Ontario Construction Report staff writer
Snow and frigid temperatures haven’t cooled down Aquicon Construction Co. Ltd. in building a new, state-of-the-art Kawartha Lakes OPP detachment. Infrastructure Ontario (IO) is overseeing development of the facility on behalf of the Ministry of Community Safety and Correctional Services (MCSCS). The new detachment was designed by NORR Ltd., and Aquicon was the successful bidder in IO’s open and competitive process.
The previous building had been constructed in 1959 to accommodate a dozen officers. The staff has grown over time to more than 75. The new facility is being built to a Leadership in Energy and Environmental Design (LEED) Silver standard. It includes a multi-purpose boardroom with public access for community meetings, holding cells, evidence vaults with processing area, a secure compound to accommodate seized vehicles and a sally port.
In January, the structural steel and steel decking had been installed to complete the superstructure. Aquicon project manager David Aquino says this puts the project on schedule to meet its targeted completion in Summer 2014, despite the challenges this winter has provided.
“The schedule was tight to begin with, even for a normal winter,” he said. “The amount of snow we’ve had already this winter has been incredible and it came early. It caused several lost days.”
Aquicon says one of the coldest winters on record has also created challenges, but excellent communication and dedication throughout the team has helped to overcome these challenges. “The architect, owner, client and trades are all on board to ensuring the success of this project.”

---

* TO DO *
1. According to the article on the Kawartha Lakes OPP detachment, which firm designed the new building?
2. Reproduce the part of the article on the Kawartha Lakes OPP detachment starting at "In January, the" and ending at "winter has provided.".

* EXTRACTED MATERIAL *
---

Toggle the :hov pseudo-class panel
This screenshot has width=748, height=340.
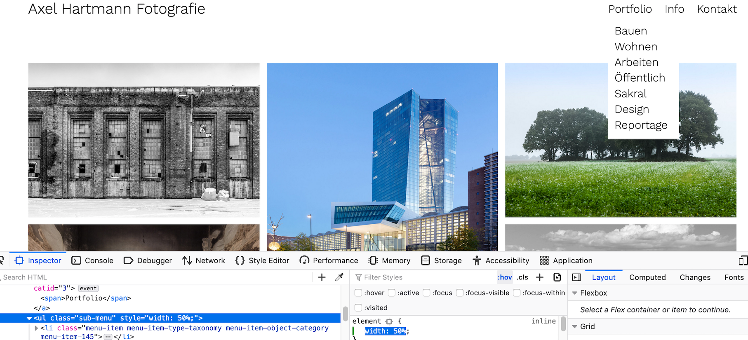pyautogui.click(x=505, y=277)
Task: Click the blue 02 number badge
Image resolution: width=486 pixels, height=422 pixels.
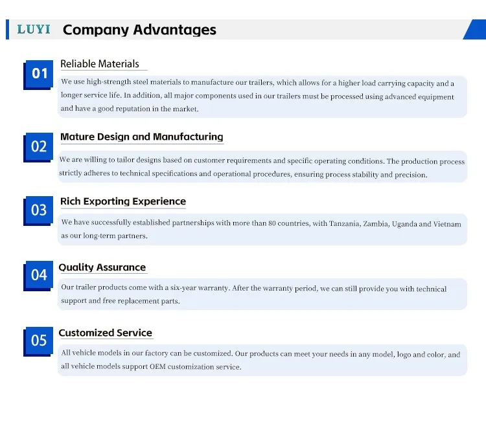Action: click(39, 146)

---

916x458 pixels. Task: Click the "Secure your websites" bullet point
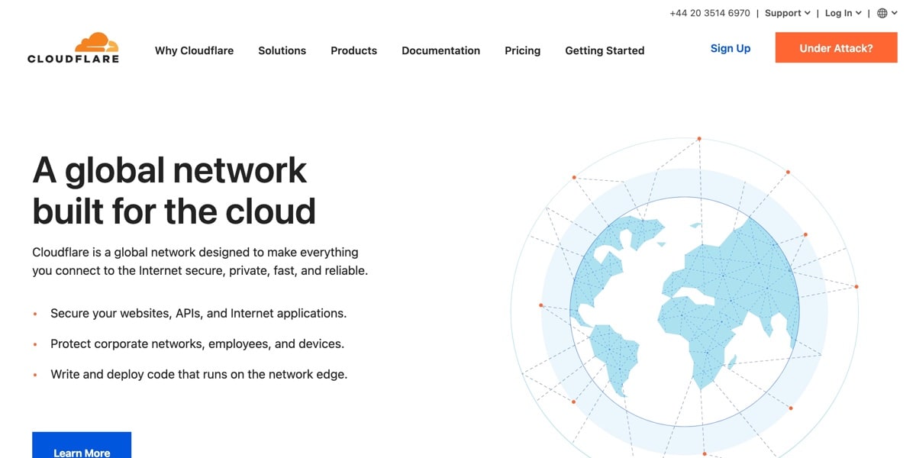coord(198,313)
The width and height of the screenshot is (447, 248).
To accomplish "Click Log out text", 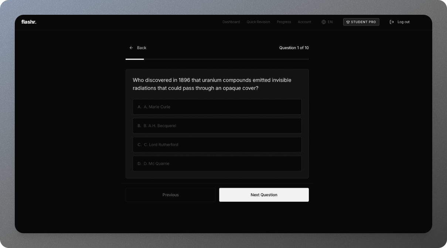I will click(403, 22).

---

* RESULTS BY TASK *
1. NORR Ltd.

2.
In January, the structural steel and steel decking had been installed to complete the superstructure. Aquicon project manager David Aquino says this puts the project on schedule to meet its targeted completion in Summer 2014, despite the challenges this winter has provided.